Doing Detective Work at Analytics

When you look at your web analytics, there are some basic things you’ll want to examine:

  • traffic — you usually want to see it increasing steadily.
  • traffic sources — you’ll want to notice what’s bringing traffic and what’s showing the highest conversion rate, so you can do more of that; you’ll also want to catch any surprising results here, and see a steady increase in the number of different keywords bringing you visitors.
  • interesting patterns — you can often tell a lot about who you’re reaching by noticing patterns in visitor information, heat maps, and traffic.
  • spikes and changes — you always want to find out what happened to cause these, so you can respond strategically.
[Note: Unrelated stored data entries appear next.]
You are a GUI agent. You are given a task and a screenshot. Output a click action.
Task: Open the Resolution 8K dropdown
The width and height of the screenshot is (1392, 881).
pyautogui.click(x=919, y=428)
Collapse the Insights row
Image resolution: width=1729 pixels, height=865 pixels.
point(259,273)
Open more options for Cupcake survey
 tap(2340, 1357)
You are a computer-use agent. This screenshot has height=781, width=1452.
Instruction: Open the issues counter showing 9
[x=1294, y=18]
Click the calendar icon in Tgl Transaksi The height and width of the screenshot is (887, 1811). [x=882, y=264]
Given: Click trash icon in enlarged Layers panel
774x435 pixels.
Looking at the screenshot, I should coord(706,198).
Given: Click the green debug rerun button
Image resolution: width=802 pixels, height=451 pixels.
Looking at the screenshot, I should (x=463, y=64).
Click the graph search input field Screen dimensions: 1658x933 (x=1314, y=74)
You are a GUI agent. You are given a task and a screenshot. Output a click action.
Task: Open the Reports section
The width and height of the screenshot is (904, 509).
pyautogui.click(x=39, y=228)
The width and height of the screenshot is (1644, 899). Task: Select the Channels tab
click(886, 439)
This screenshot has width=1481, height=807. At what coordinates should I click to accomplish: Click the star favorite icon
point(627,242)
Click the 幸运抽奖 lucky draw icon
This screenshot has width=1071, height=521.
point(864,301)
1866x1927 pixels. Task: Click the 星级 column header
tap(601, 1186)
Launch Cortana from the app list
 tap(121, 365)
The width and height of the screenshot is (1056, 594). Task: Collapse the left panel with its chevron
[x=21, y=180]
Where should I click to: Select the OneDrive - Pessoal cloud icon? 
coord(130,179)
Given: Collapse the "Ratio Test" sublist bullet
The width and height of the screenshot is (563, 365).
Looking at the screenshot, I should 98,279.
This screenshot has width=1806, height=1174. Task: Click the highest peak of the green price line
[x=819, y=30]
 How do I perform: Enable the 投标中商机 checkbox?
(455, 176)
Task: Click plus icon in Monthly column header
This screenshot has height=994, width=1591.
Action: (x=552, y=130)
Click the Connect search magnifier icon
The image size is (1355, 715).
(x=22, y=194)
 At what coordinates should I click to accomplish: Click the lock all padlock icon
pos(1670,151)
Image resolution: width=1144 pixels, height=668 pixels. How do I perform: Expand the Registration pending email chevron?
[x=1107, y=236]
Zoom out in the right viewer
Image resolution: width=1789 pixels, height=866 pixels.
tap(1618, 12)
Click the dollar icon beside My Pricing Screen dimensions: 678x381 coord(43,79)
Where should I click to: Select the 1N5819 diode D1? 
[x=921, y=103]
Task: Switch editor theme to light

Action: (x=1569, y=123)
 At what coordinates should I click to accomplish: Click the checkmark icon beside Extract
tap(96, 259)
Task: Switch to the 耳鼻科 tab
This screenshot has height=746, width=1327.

But notice that most of these things you notice involve finding out more. And hooking up what you learn with real world information to see the full implications, too.

Recently, Josepha noticed that one of our education-related clients had regular small spikes on the 15th of the month — teacher payday. Our hypothesis here is that teachers are using personal funds to shop there, not just school or grant funds. This means that some more personal approaches might work well.

Another client showed an apparent drop in visits to a particular page — until we looked back and found a completely artificial rise in visits to that particular page, caused by the webmaster’s failure to filter out workers’ visits to the site. The page in question had been the subject of a lot of debate and discussion the previous month, so there were a lot of visits by workers.

Another client had a big increase in overseas traffic — which turned out to be from a European equivalent to StumbleUpon. After thorough checking, we ignored it, thus saving the company from a lot of wasted time looking into serving overseas customers.

Moral of the story: look further when you see something interesting going on, and make sure that you know what’s really going on.